In Branch v. Workmen’s Compensation Appeal Board, 38 Pa. Commonwealth Ct. 374, 393 A.2d 55 (1978) and in earlier cases there cited it was observed that negligence on the part of administrative officials which prevented timely appeal might provide a cause for allowing a late appeal. It would not be a reasonable extension of that principle, as the appellant here suggests, to declare that administrative oversight occurring in the office of the appellant’s lawyer should be the basis of a late appeal.
Finally, the appellant relies heavily on the case of Nardicchio v. Abbott’s Dairies, 86 D. & C. 568 (1953) *173where the court allowed a late appeal in circumstances quite like those here. Other than noting that the “cause shown” language was added after the decision of Wise v. Cambridge Springs Borough, supra, the court cited no authority for its ruling, although it was preceded by a number of Superior Court decisions applying the Wise rule, of which Powell v. Sonntag, 159 Pa. Superior Ct. 354, 48 A.2d 62 (1946) is an example.3 See Yaeger v. United Natural Gas Co., 197 Pa. Superior Ct. 20, 176 A.2d 455 (1962).
Order affirmed.
Order
And Now, this 27th day of February, 1981, the order of the Workmen’s Compensation Appeal Board quashing the petitioner’s appeal from the referee’s decision is affirmed.

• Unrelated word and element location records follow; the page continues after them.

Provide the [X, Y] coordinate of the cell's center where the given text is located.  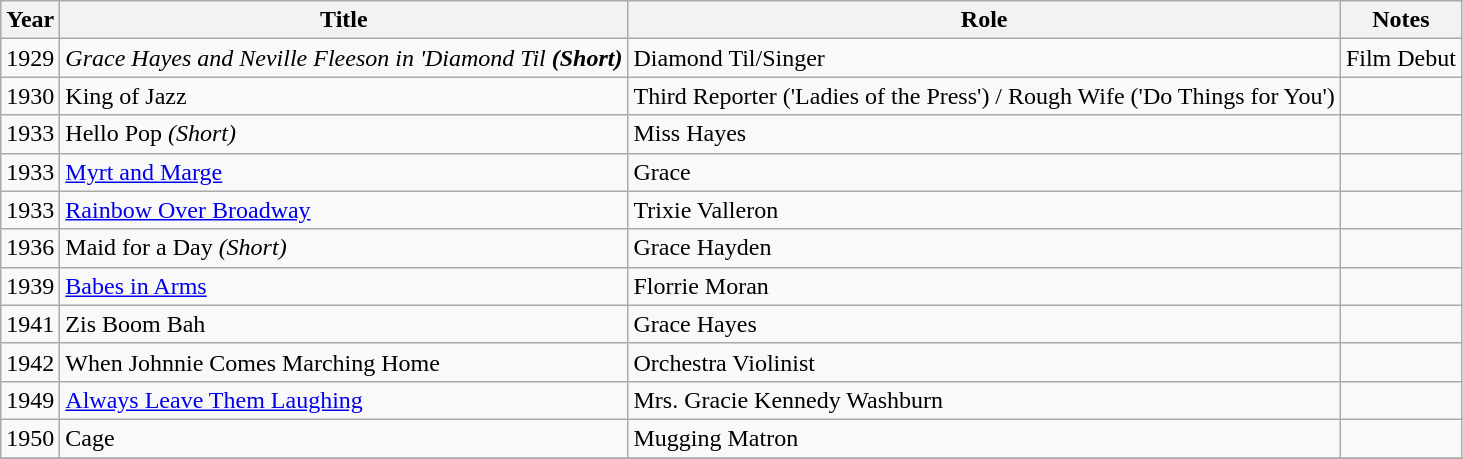
Third Reporter ('Ladies of the Press') / Rough Wife ('Do Things for You') [984, 96]
1936 [30, 248]
Zis Boom Bah [344, 324]
Maid for a Day (Short) [344, 248]
Always Leave Them Laughing [344, 400]
Notes [1400, 20]
Grace Hayes and Neville Fleeson in 'Diamond Til (Short) [344, 58]
Miss Hayes [984, 134]
Cage [344, 438]
1941 [30, 324]
Year [30, 20]
1942 [30, 362]
Role [984, 20]
Grace [984, 172]
Diamond Til/Singer [984, 58]
Babes in Arms [344, 286]
Florrie Moran [984, 286]
1939 [30, 286]
Grace Hayden [984, 248]
When Johnnie Comes Marching Home [344, 362]
Mrs. Gracie Kennedy Washburn [984, 400]
Grace Hayes [984, 324]
Title [344, 20]
1949 [30, 400]
Trixie Valleron [984, 210]
Orchestra Violinist [984, 362]
Rainbow Over Broadway [344, 210]
1950 [30, 438]
Myrt and Marge [344, 172]
Hello Pop (Short) [344, 134]
Film Debut [1400, 58]
1930 [30, 96]
1929 [30, 58]
Mugging Matron [984, 438]
King of Jazz [344, 96]
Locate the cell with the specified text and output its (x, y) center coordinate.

 Branch v. Workmen’s Compensation Appeal Board, 38 Pa. Commonwealth Ct. 374, 393 A.2d 55 (1978); Drafts v. Bennett Shelburne Co., 26 Pa. Commonwealth Ct. 76, 362 A.2d 464 (1976); Workmen’s Compensation Appeal Board v. Gaines, 24 Pa. Commonwealth Ct. 307, 355 A.2d 595 (1976); Riley Stoker Corp. v. Workmen’s Compensation Appeal Board, 9 Pa. Commonwealth Ct. 533, 308 A.2d 205 (1973).

 The last sentence of Section 423 quoted in the body of this opinion was added by the Act of June 26, 1919, P.L. 642, §6.

 In Morgan v. Pittsburgh Business Properties, Inc., 198 Pa. Superior Ct. 254, 181 A.2d 881 (1962) the Board’s action quashing an untimely appeal under Section 423 was upheld when the late filing was ascribed to a secretary’s error. The court in this case wrote that more than “mere hardship” was necessary to justify an extension of time for filing.